Only the brave are cut out for the Munster Church Tower ascent, and I am proud to say that I defeated the odds. In all seriousness, I am over-exaggerating the trek a little bit, it is manageable for everyone!
This morning, we took the ICE train to the city of Ulm, which is the fastest passenger train in Germany. It travels over 100 miles per hour, so it was cool to fly through the German countryside. I am amazed how efficient public transportation is here. However, Freddy (one of the German students), explained that the trains here are known for not being on time. The train system has been a big political debate in Germany; they government is debating whether to privatize the train system. It is easier for public transit in Germany to be better connected than in the United States solely because of the size of the country. Cities in Germany are much closer together.
When we got to the historic city of Ulm, the town center was not what I imagined. I thought Ulm would have been an older, classic city with more of a village culture than a big city. However, I was greeted to the city center by a Rolex store and an expensive shoe store. With a town population of only about 120,000 people, it is less than half of the size of Augsburg.
The church that we scaled was called the Munster Church. During the bombing of Germany in World War II, 80% of Ulm was destroyed, but no bombs hit the church. It is thought that the church tour was used as a land marker for pilots and for the U.S. army when they were slowly infiltrating the Nazi regime. The trek to the top of the tour was long, but the views were fantastic. The day was clear, and I was on top of the highest vantage point in Germany for hundreds of miles. It was a tight space up top, so a couple students who do not like heights were a little worried, but I give them credit for making the trek to the top with the group!

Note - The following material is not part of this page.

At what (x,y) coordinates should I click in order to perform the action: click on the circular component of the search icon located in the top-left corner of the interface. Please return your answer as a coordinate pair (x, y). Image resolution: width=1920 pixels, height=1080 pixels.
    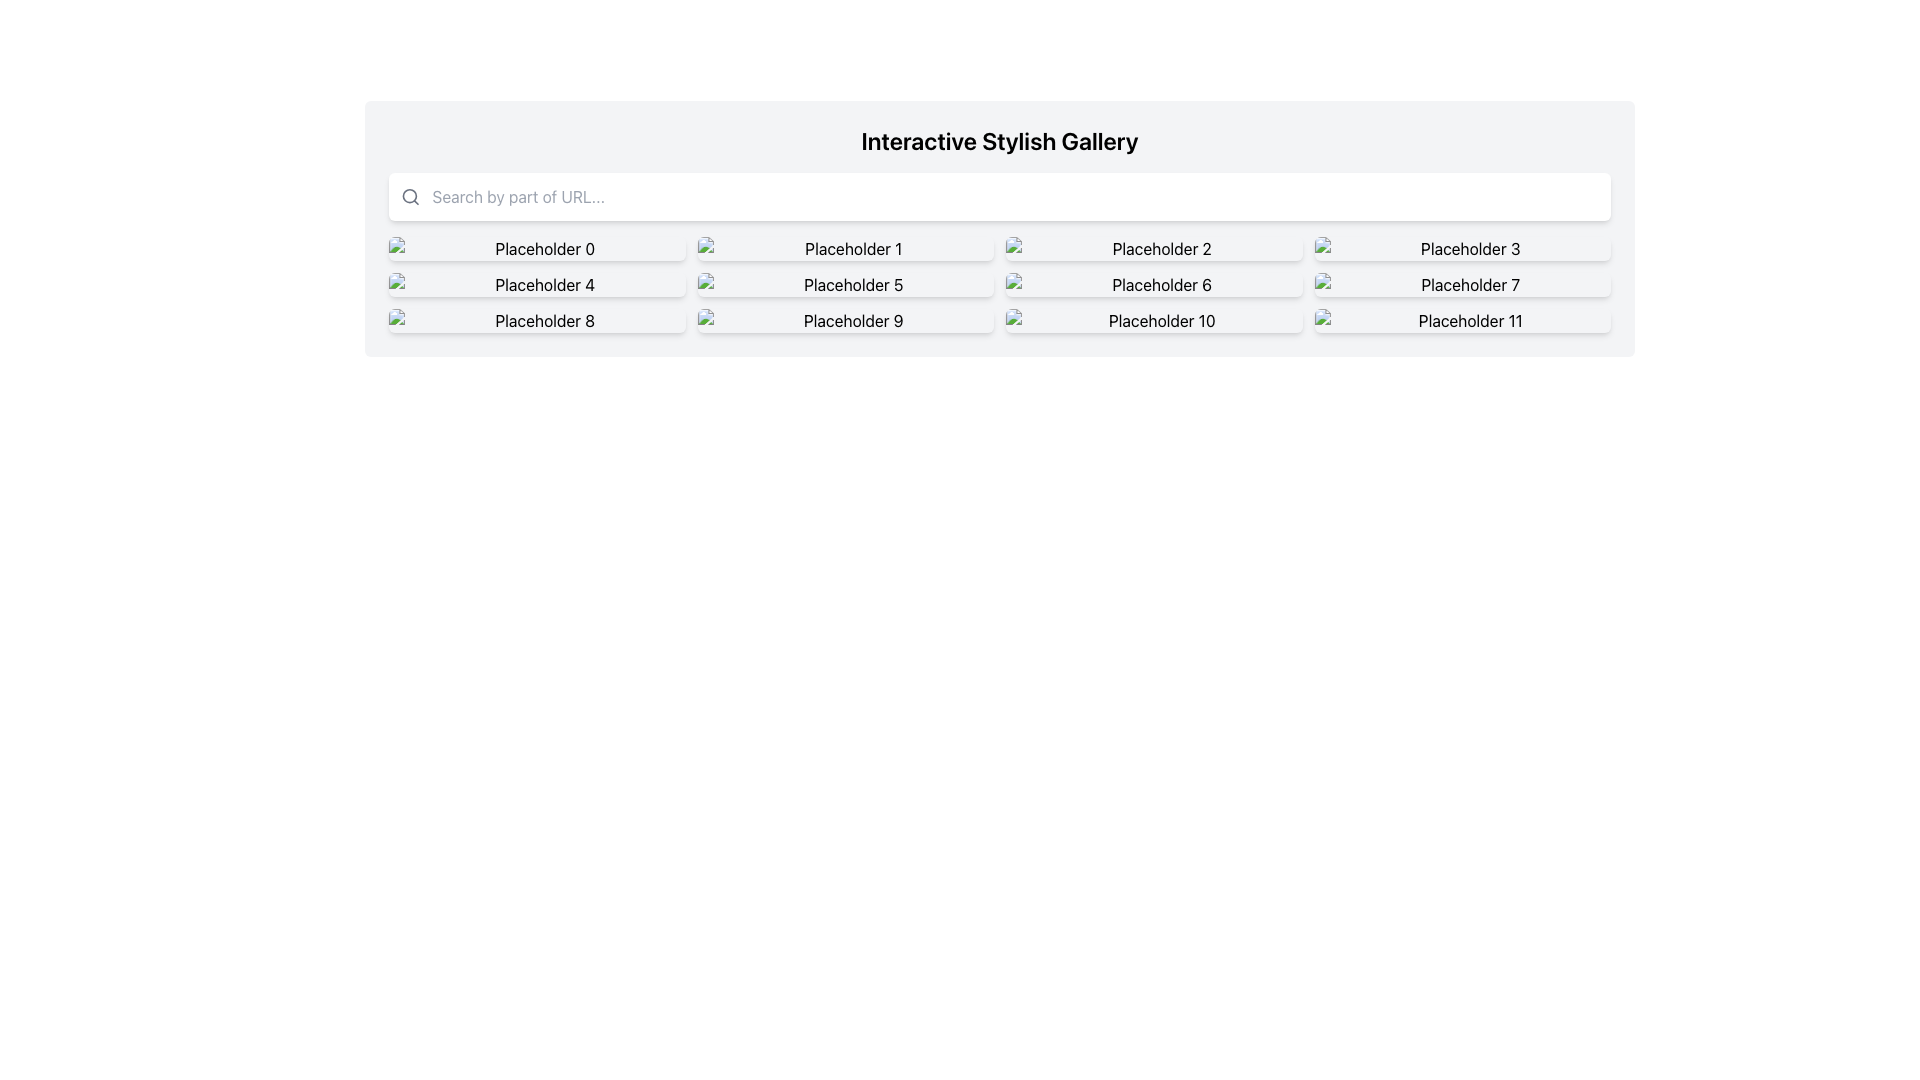
    Looking at the image, I should click on (408, 196).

We took a small walk around the city with our tour guide, David. He was extremely passionate about the city, and you could feel his passion for the history of Ulm. He impressed me with how he could strike such passion into an audience while speaking in a second language. While we were walking, he asked us about the Pittsburgh Steelers, and I brought my terrible towel out to take a picture with him at the end of tour!
During the city tour of Ulm, we took a walk to the old fortification of the city when the town was built within the city fortifications. Today, a portion of the wall is a trail for walking or jogging. We also saw the most uneven house in the world (certified by the Guinness Book of World Records), which is one of the oldest buildings left in Ulm; the house was part of a small portion of the village that was not destroyed by bombs. Back when it was constructed, the people of Ulm were taxed based on the amount of land your actual building occupied. So, in order to save money while building a bigger house, a portion of the house was built on a stream, and the second floors extended further than the original base floor of the house.
Because we only had a small window of time, our tour was cut off a little early, and we ate lunch at a crepe place that was just okay. The crepes were not completely cooked.
We drove back to Augsburg after lunch because we needed to get back to work on our presentations. My team met at the University of Augsburg again, and we had a lot of work to do for the night. The Americans in my group met for over four hours working on our presentation. We had so much information to present but had conflicts with getting our presentation under the 20-minute limit.
We were on the grind all night, and we made plans to meet again as a team to run through our presentation in the morning. The presentation is really making me think about coming home. But I know that once I get through the heavy work, my mind will be clear, and I will want to stay in Germany for another week.